D.- Nel 2001 la Grecia entrò a far parte dell’EuroZona; questa scelta ha giovato alla Grecia?
R.- La moneta comune ha avuto un ruolo importante in questa crisi, e lo sta avendo pure nella sua risoluzione. I Paesi che formarono l’EuroZona(EZ) avevano livelli di sviluppo economico molto diversi e il “funzionamento” dell’Euro era in discussione sin dalla sua nascita. Si è pensato, erroneamente, che l’introduzione della moneta comune avrebbe aiutato a colmare tali diversità. E’ successo il contrario.
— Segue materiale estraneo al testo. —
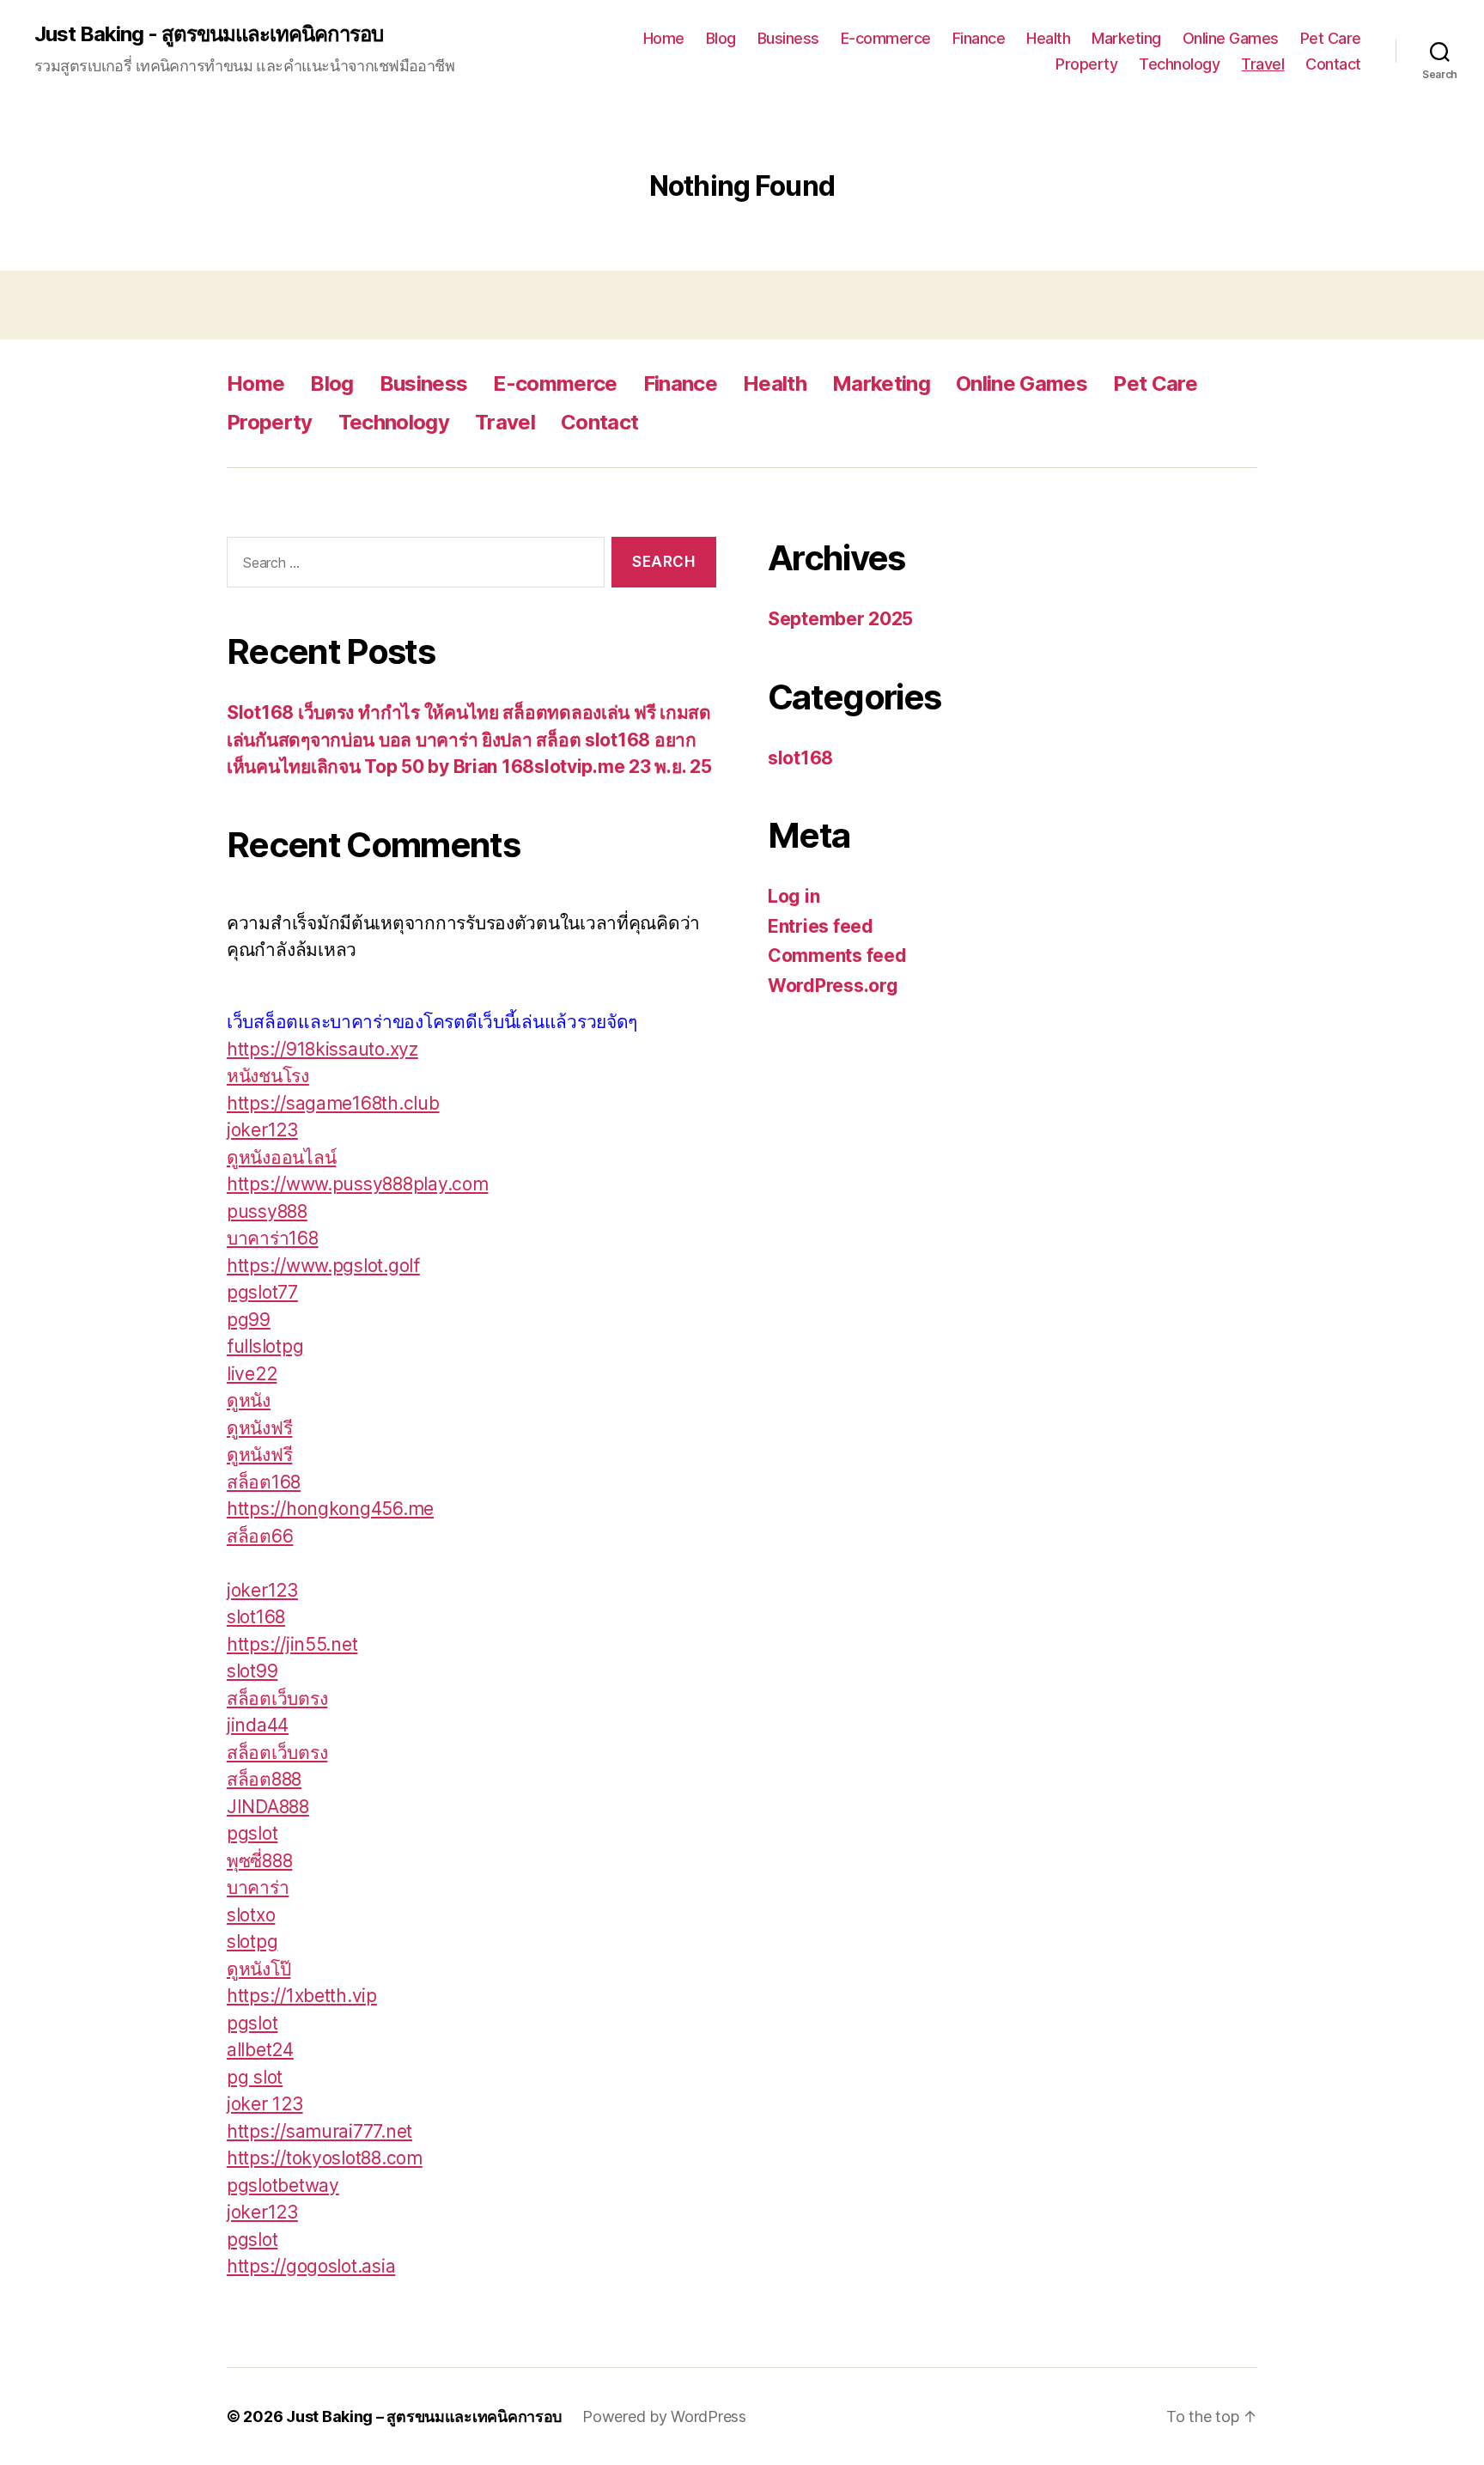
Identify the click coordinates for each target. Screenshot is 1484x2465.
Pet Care (1330, 38)
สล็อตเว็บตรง (277, 1698)
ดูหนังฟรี (259, 1428)
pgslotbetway (283, 2185)
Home (663, 38)
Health (1048, 38)
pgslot (252, 1833)
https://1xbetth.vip (302, 1995)
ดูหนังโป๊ (258, 1969)
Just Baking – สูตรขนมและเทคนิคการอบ (424, 2416)
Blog (721, 38)
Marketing (1126, 38)
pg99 (249, 1319)
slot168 (256, 1617)
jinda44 (258, 1725)
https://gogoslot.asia (311, 2266)
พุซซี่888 (259, 1861)
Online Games (1231, 38)
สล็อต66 (260, 1536)
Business (788, 38)
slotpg (252, 1941)
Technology (1179, 64)
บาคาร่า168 (273, 1238)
E adesso siamo tutti intrappolati in questa maledetta moneta. Maledetta perché tutti ormai conoscono i disastri che ha portato e che porterà. Affinché la moneta comune diventi sostenibile, occorre che tutti i Paesi membri abbiano in attivo la bilancia dei pagamenti oppure in deficit bassissimo, cosa non realizzabile. Nella sua prima fase l’euro ha permesso crediti a basso tasso di interesse, che hanno incrementato il debito, specialmente privato, in quasi tutti i paesi, creando delle bolle finanziarie. A questi crediti è dovuta la crescita relativamente alta fino al 2007 (in media poco più del 2%). Inoltre i crediti hanno aumentato pericolosamente il deficit nella bilancia dei pagamenti in tutti i paesi del sud Europa, con il culmine del 15% del PIL fatto registrare in Grecia negli anni 2007 e 2008. Basta inoltre pensare all’ Italia: prima dell'euro aveva la bilancia commerciale in attivo rispetto alla Germania e adesso è in passivo.
La moneta forte sta svolgendo un ruolo importante in questa crisi nel nostro Paese. Sia ben chiaro, non è logico che la Grecia disponga di una moneta più forte dagli USA, più forte dello yuan cinese e della stessa forza della Germania. Non esiste oggi nessun vantaggio per i paesi del sud Europa nel far parte dell’EZ. Invece sarebbe opportuna una reciproca collaborazione e la creazione di una zona economica comune sud-europea.